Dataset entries
[BEGIN]

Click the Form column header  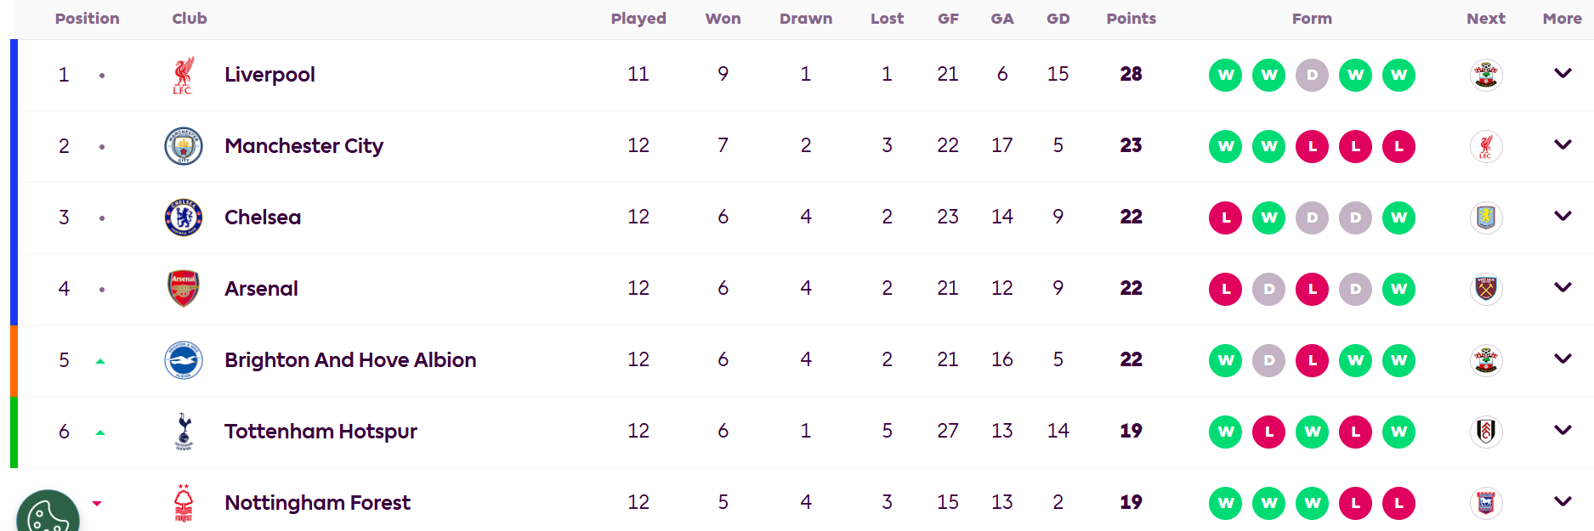coord(1312,19)
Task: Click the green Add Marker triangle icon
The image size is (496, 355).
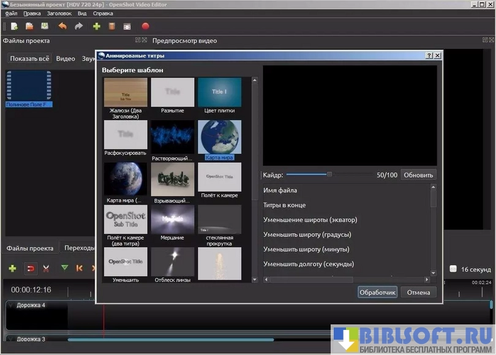Action: [x=64, y=268]
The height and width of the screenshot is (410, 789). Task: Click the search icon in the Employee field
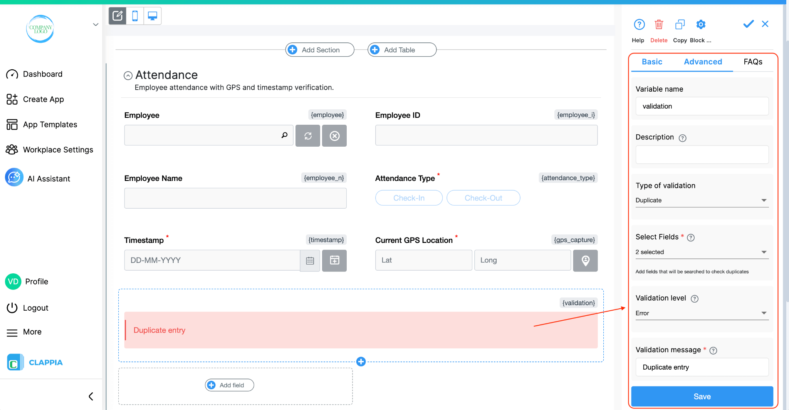click(x=284, y=135)
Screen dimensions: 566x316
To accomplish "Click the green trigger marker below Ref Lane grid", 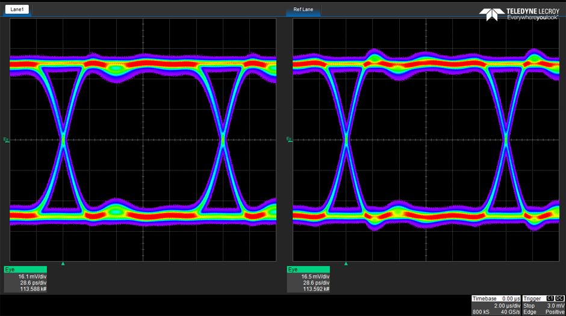I will click(x=346, y=264).
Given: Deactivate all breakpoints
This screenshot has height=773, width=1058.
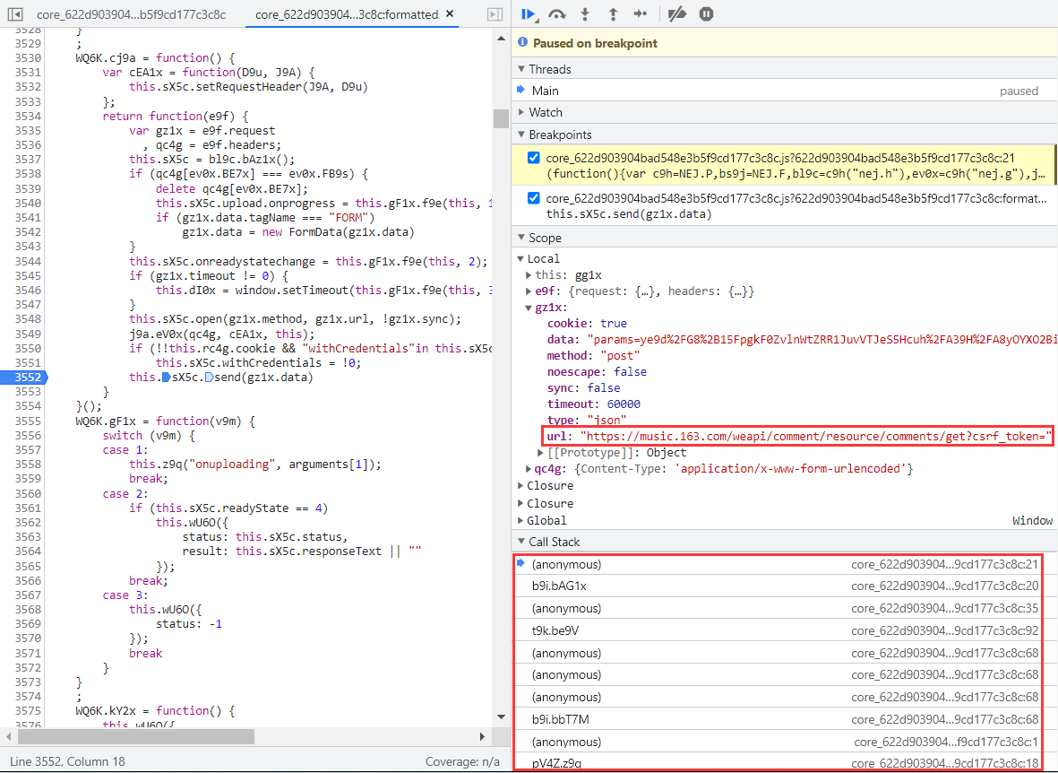Looking at the screenshot, I should click(677, 14).
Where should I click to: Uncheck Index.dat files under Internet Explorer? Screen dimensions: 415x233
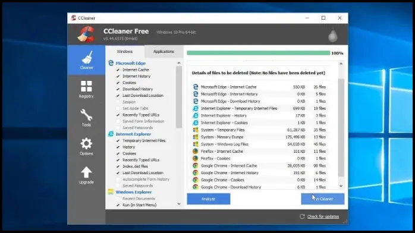pos(118,166)
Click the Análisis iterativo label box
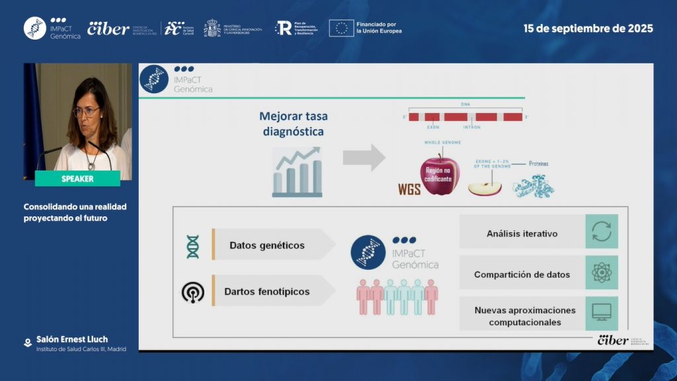This screenshot has width=677, height=381. (x=522, y=233)
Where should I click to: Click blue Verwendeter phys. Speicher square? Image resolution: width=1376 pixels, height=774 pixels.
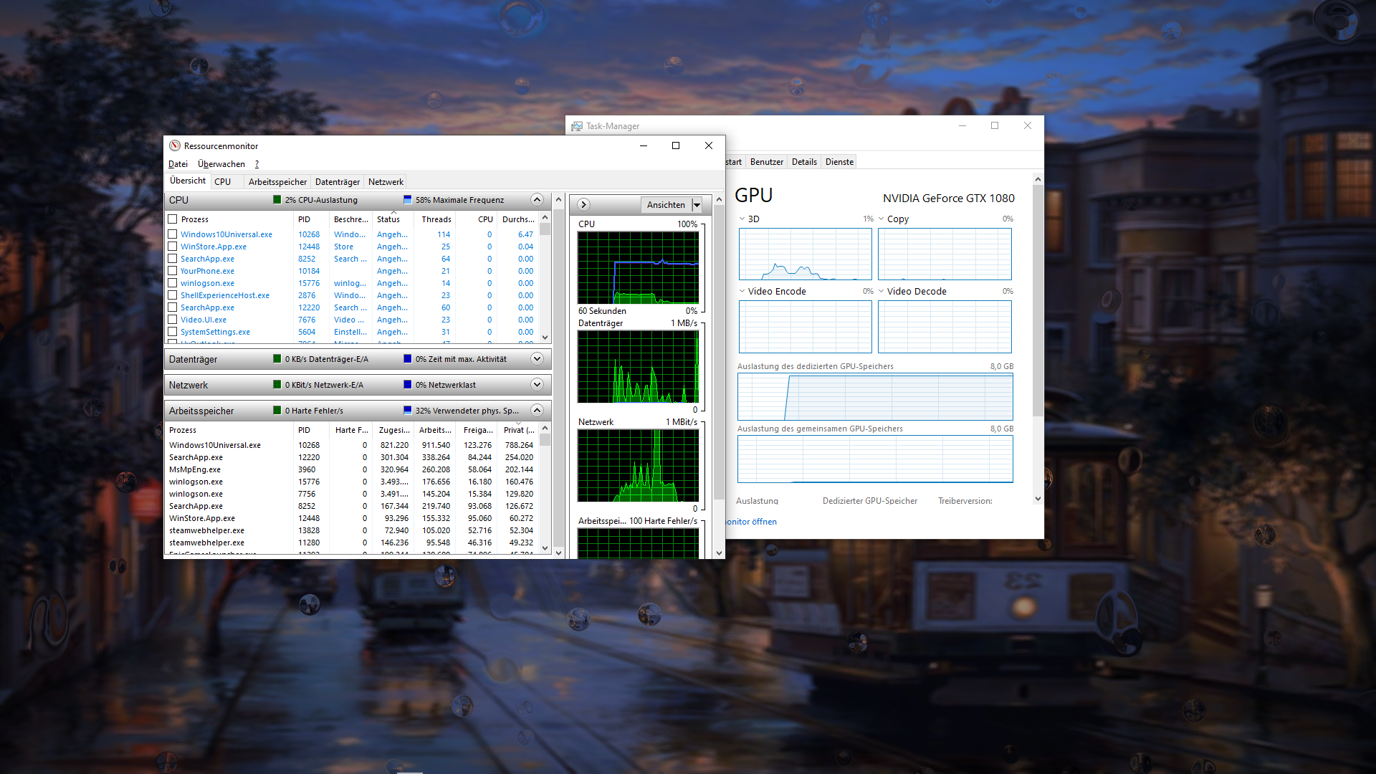[x=407, y=411]
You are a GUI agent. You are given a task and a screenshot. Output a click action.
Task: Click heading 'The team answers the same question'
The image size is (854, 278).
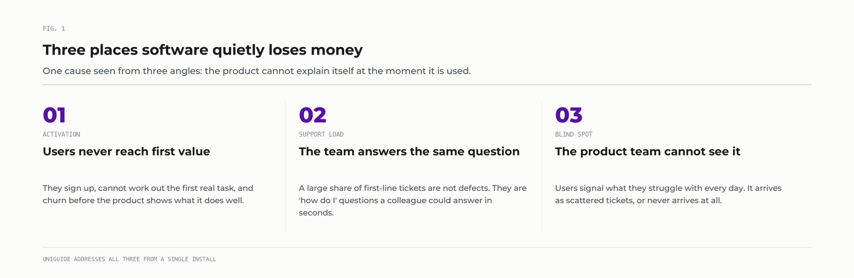409,151
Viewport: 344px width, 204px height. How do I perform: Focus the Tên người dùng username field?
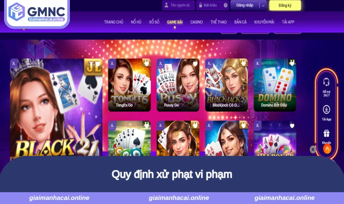tap(178, 5)
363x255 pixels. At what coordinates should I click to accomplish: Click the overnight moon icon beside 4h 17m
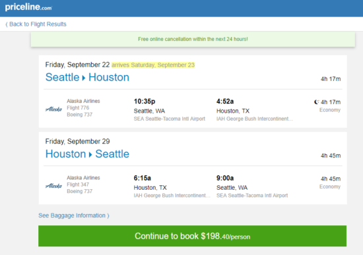click(x=316, y=102)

[END]

__Exercise objective__. Pick out and copy every line of the entries above that contains the word "pixels". Case counts.

__Solved problem__.
Where should I click to: Click blue Verwendeter phys. Speicher square? Image resolution: width=1376 pixels, height=774 pixels.
363x255 pixels. At what coordinates should I click to accomplish: Click the overnight moon icon beside 4h 17m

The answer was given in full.